Recommended daily dose of vitamin B12

Recommended daily dose of vitamin B12 for adults is 1.5 mg (micrograms).

Symptoms of Vitamin B12 Deficiency

Lack of this vitamin can be seen through the fatigue, depression, muscle weakness, numbness in the extremities due to nerve damage, memory loss. It is possible to develop dementia and pernicious anemia, but both can be cured if detected early.

Risk Factors

The level of vitamin B12 in the blood decreases with age, and older people may have a need to take supplements of vitamins, as well as people who do not eat foods of animal origin – meat and dairy products (vegans). Decreased levels of vitamin B12 is possible for people with ulcers, Crohn’s disease, other disorders of the digestive system or the chronically poor digestion, in people who have gout and those who take medicine for epilepsy (seizures). People who consume too much alcohol have an unfavorable absorption of vitamin B12.

Vitamin B12 Overdose

Taking excessive amounts of vitamin B12 so far didn’t give known side effects because of excess vitamin immediately is ejected through the urine.

Sources of Vitamin B12

The main sources of vitamin B12 are foods of animal origin: meat, eggs, cheese, organ meats, brewer’s yeast, fish, oysters.
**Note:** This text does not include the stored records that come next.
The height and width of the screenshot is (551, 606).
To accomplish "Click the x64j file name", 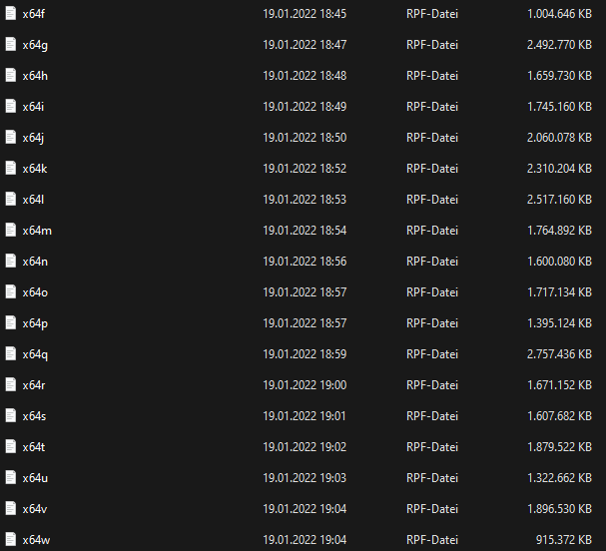I will click(x=33, y=138).
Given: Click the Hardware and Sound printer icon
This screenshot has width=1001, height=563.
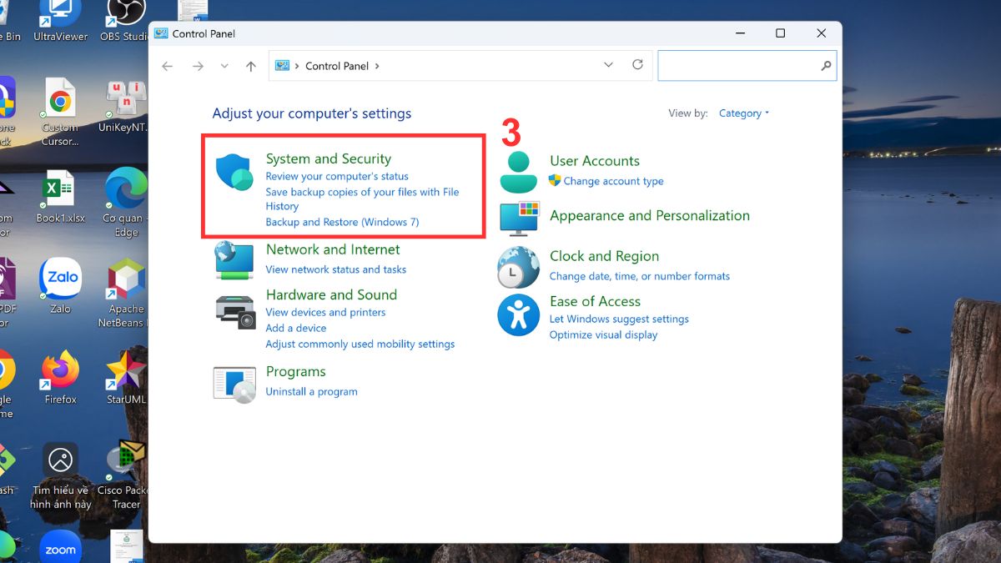Looking at the screenshot, I should coord(234,311).
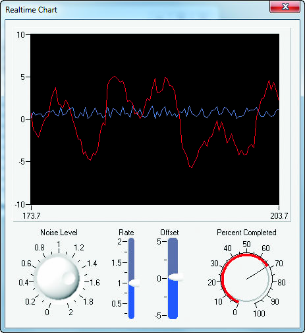Click the 203.7 x-axis label
The width and height of the screenshot is (305, 333).
coord(279,215)
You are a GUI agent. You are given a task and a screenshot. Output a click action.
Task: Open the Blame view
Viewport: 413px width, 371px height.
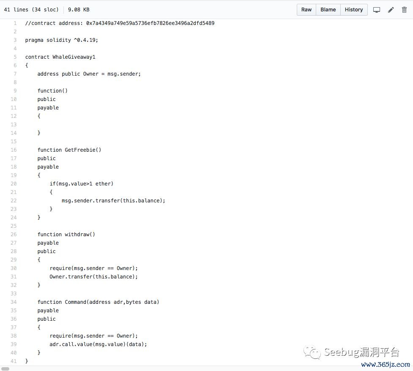tap(328, 10)
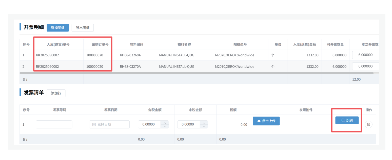Edit 本次开票数量 field in row 2
Viewport: 392px width, 160px height.
(365, 67)
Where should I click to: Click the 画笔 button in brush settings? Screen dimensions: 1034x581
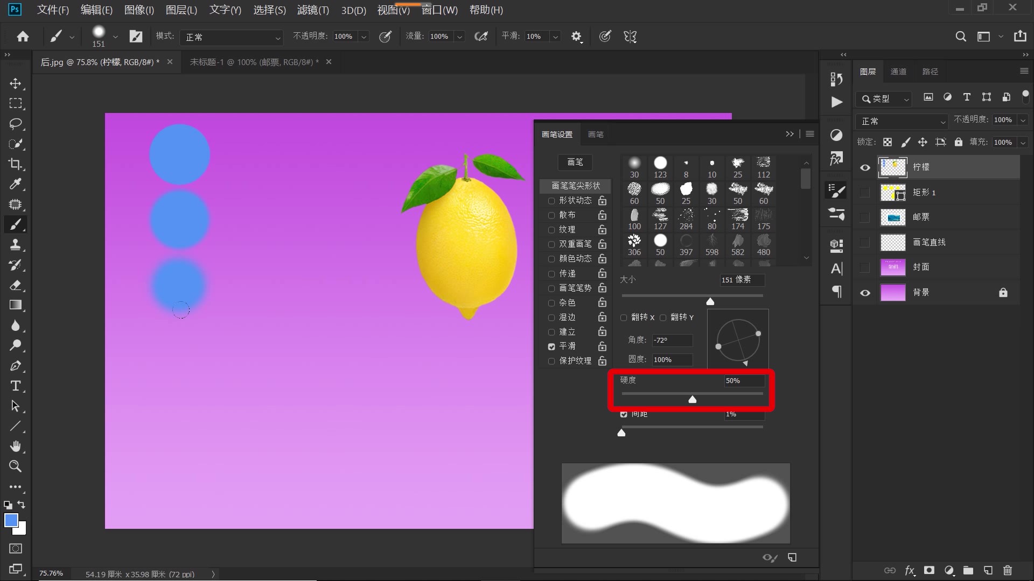coord(575,162)
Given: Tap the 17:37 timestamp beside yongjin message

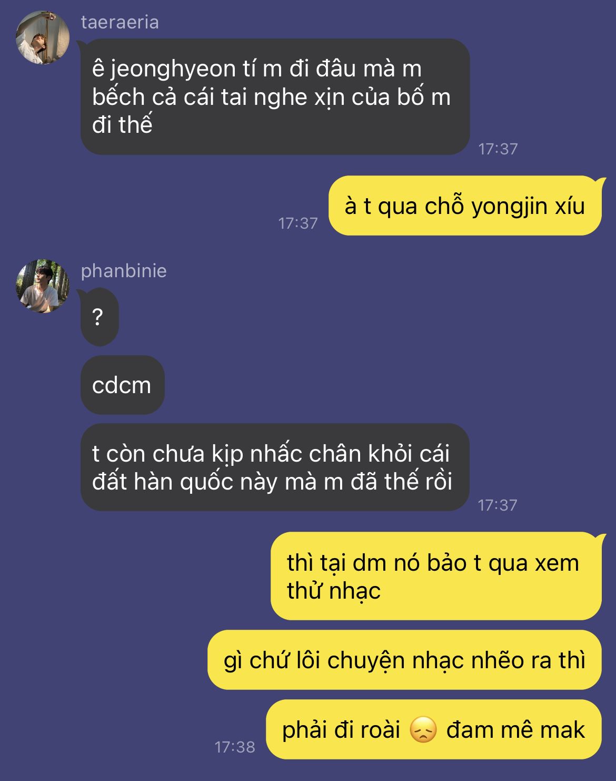Looking at the screenshot, I should [298, 223].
Cereals also contain this vitamin.

Use of vitamin B12

Vitamin B12 is taken once a day, preferably in the morning, along with 400 mg of folic acid. Multivitamins generally contain the minimum recommended amount of vitamin B12 and folic acid, while larger amounts of supplements containing the B complex. If you have a need for large quantities, just take a supplement of vitamin B12 or B12 with folic acid.


If you use vitamin B12 supplements, along with them you must take supplements of folic acid. High amounts of one supplement can conceal the lack of a second.